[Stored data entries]
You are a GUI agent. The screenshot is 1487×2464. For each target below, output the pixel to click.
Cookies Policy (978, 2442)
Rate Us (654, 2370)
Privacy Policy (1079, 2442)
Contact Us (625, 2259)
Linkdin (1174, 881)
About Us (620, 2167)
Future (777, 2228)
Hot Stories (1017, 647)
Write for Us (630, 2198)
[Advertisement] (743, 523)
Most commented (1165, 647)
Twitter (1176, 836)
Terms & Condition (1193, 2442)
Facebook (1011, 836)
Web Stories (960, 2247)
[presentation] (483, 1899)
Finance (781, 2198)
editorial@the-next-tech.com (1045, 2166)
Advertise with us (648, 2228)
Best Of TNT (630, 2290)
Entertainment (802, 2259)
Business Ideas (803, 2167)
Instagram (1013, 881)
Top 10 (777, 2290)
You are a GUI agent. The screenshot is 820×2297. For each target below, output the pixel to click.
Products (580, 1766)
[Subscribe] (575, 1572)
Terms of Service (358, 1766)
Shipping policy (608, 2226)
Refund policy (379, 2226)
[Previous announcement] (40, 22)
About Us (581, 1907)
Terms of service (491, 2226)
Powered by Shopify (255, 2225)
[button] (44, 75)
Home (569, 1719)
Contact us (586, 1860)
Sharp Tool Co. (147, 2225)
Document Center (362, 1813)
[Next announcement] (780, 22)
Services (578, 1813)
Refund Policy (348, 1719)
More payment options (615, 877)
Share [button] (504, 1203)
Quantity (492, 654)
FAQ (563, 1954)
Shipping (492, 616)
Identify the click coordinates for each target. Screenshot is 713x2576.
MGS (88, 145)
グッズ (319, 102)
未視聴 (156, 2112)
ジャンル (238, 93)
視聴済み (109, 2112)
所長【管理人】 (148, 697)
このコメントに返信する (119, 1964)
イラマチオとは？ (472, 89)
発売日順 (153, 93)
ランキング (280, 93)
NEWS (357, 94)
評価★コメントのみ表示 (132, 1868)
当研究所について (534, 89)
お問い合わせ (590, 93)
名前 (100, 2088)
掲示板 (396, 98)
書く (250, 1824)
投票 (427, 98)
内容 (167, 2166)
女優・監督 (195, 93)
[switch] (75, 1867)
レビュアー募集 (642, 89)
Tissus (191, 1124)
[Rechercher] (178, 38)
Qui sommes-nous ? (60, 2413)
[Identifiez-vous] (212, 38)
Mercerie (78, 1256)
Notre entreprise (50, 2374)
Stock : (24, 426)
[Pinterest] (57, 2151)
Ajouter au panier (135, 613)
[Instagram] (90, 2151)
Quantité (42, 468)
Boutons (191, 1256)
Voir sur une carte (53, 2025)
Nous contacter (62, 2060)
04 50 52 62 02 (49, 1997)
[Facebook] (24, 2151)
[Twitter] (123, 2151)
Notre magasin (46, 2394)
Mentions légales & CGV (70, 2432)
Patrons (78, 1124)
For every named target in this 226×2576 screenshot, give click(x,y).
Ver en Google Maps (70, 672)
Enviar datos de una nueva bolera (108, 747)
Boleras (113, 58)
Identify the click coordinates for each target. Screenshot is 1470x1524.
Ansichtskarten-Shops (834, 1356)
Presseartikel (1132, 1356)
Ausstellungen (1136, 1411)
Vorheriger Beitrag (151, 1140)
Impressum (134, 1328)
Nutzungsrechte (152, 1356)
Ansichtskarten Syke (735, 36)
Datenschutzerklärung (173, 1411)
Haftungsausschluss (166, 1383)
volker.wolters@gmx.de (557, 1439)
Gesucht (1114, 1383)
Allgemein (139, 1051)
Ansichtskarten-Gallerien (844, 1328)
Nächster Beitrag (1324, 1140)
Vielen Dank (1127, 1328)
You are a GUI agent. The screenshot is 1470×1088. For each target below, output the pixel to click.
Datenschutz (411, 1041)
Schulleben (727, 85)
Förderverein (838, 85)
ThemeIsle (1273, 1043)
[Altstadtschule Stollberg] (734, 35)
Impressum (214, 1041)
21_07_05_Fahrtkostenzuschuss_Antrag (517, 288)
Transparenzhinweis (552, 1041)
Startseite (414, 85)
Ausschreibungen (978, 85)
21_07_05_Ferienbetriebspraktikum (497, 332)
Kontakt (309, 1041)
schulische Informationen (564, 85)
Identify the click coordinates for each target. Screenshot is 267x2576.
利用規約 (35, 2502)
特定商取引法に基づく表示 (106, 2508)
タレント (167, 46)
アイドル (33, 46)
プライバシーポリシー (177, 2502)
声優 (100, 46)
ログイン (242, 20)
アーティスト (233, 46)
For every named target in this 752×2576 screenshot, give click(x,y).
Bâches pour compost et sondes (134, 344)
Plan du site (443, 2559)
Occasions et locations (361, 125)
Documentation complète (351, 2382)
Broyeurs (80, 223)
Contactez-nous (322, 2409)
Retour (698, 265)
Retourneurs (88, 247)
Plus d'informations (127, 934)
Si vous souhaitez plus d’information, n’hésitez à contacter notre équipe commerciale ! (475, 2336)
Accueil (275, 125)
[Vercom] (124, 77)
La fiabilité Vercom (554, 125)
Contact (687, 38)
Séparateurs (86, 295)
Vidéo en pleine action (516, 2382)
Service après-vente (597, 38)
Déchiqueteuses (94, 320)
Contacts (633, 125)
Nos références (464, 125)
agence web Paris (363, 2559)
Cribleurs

[Task to carry out] All that is wanted is the run of lines from the start of the data through the line containing "Shipping (492, 616)", copied word for word.

[Response for this exercise]
You are a GUI agent. The screenshot is 1487×2464. For each target below, output the pixel to click.
Cookies Policy (978, 2442)
Rate Us (654, 2370)
Privacy Policy (1079, 2442)
Contact Us (625, 2259)
Linkdin (1174, 881)
About Us (620, 2167)
Future (777, 2228)
Hot Stories (1017, 647)
Write for Us (630, 2198)
[Advertisement] (743, 523)
Most commented (1165, 647)
Twitter (1176, 836)
Terms & Condition (1193, 2442)
Facebook (1011, 836)
Web Stories (960, 2247)
[presentation] (483, 1899)
Finance (781, 2198)
editorial@the-next-tech.com (1045, 2166)
Advertise with us (648, 2228)
Best Of TNT (630, 2290)
Entertainment (802, 2259)
Business Ideas (803, 2167)
Instagram (1013, 881)
Top 10 (777, 2290)
You are a GUI agent. The screenshot is 820×2297. For each target below, output the pixel to click.
Products (580, 1766)
[Subscribe] (575, 1572)
Terms of Service (358, 1766)
Shipping policy (608, 2226)
Refund policy (379, 2226)
[Previous announcement] (40, 22)
About Us (581, 1907)
Terms of service (491, 2226)
Powered by Shopify (255, 2225)
[button] (44, 75)
Home (569, 1719)
Contact us (586, 1860)
Sharp Tool Co. (147, 2225)
Document Center (362, 1813)
[Next announcement] (780, 22)
Services (578, 1813)
Refund Policy (348, 1719)
More payment options (615, 877)
Share [button] (504, 1203)
Quantity (492, 654)
FAQ (563, 1954)
Shipping (492, 616)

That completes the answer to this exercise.